> [TASK INSTRUCTIONS]: In full and without alteration, print the entries.

(Items from a dataset)
==*==

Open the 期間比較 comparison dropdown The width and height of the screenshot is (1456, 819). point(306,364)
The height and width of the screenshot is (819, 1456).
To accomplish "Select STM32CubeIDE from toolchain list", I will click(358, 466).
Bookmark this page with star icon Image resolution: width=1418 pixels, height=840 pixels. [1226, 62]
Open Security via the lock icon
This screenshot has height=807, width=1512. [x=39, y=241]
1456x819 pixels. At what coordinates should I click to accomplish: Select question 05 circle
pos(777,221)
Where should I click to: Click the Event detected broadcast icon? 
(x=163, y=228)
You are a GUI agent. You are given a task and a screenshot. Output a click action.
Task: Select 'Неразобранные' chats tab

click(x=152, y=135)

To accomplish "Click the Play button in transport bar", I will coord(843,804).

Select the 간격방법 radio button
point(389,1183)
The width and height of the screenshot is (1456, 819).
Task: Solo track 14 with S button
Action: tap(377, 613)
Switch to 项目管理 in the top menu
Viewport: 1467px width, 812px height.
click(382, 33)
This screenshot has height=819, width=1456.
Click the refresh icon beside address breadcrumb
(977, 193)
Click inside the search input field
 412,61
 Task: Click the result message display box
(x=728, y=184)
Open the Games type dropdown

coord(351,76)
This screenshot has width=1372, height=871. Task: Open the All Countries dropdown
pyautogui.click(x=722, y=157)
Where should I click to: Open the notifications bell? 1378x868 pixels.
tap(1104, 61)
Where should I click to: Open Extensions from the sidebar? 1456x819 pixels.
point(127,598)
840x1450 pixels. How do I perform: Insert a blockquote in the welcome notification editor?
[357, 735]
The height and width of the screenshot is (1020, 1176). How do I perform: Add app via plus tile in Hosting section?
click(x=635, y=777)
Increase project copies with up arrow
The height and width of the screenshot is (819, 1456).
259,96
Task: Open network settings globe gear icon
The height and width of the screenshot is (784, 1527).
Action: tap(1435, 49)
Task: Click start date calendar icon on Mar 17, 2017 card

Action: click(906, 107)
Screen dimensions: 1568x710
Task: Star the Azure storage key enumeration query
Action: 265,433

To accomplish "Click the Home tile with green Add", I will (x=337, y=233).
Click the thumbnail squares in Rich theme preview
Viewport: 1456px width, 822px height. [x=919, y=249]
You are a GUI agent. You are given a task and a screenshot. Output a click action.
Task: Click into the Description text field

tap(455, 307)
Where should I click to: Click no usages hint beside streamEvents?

==*==

> [TASK OUTPUT]:
Open the 期間比較 comparison dropdown The width and height of the screenshot is (1456, 819). point(306,364)
The height and width of the screenshot is (819, 1456).
To accomplish "Select STM32CubeIDE from toolchain list", I will click(358, 466).
Bookmark this page with star icon Image resolution: width=1418 pixels, height=840 pixels. [1226, 62]
Open Security via the lock icon
This screenshot has height=807, width=1512. [x=39, y=241]
1456x819 pixels. At what coordinates should I click to accomplish: Select question 05 circle
pos(777,221)
Where should I click to: Click the Event detected broadcast icon? 
(x=163, y=228)
You are a GUI agent. You are given a task and a screenshot. Output a click action.
Task: Select 'Неразобранные' chats tab

click(x=152, y=135)

To accomplish "Click the Play button in transport bar", I will coord(843,804).

Select the 간격방법 radio button
point(389,1183)
The width and height of the screenshot is (1456, 819).
Task: Solo track 14 with S button
Action: tap(377, 613)
Switch to 项目管理 in the top menu
Viewport: 1467px width, 812px height.
click(382, 33)
This screenshot has height=819, width=1456.
Click the refresh icon beside address breadcrumb
(977, 193)
Click inside the search input field
 412,61
 Task: Click the result message display box
(x=728, y=184)
Open the Games type dropdown

coord(351,76)
This screenshot has width=1372, height=871. Task: Open the All Countries dropdown
pyautogui.click(x=722, y=157)
Where should I click to: Open the notifications bell? 1378x868 pixels.
tap(1104, 61)
Where should I click to: Open Extensions from the sidebar? 1456x819 pixels.
point(127,598)
840x1450 pixels. How do I perform: Insert a blockquote in the welcome notification editor?
[357, 735]
The height and width of the screenshot is (1020, 1176). How do I perform: Add app via plus tile in Hosting section?
click(x=635, y=777)
Increase project copies with up arrow
The height and width of the screenshot is (819, 1456).
259,96
Task: Open network settings globe gear icon
The height and width of the screenshot is (784, 1527).
Action: tap(1435, 49)
Task: Click start date calendar icon on Mar 17, 2017 card

Action: click(906, 107)
Screen dimensions: 1568x710
Task: Star the Azure storage key enumeration query
Action: 265,433

To accomplish "Click the Home tile with green Add", I will (x=337, y=233).
Click the thumbnail squares in Rich theme preview
Viewport: 1456px width, 822px height. [x=919, y=249]
You are a GUI agent. You are given a task and a screenshot. Output a click action.
Task: Click into the Description text field

tap(455, 307)
Where should I click to: Click no usages hint beside streamEvents?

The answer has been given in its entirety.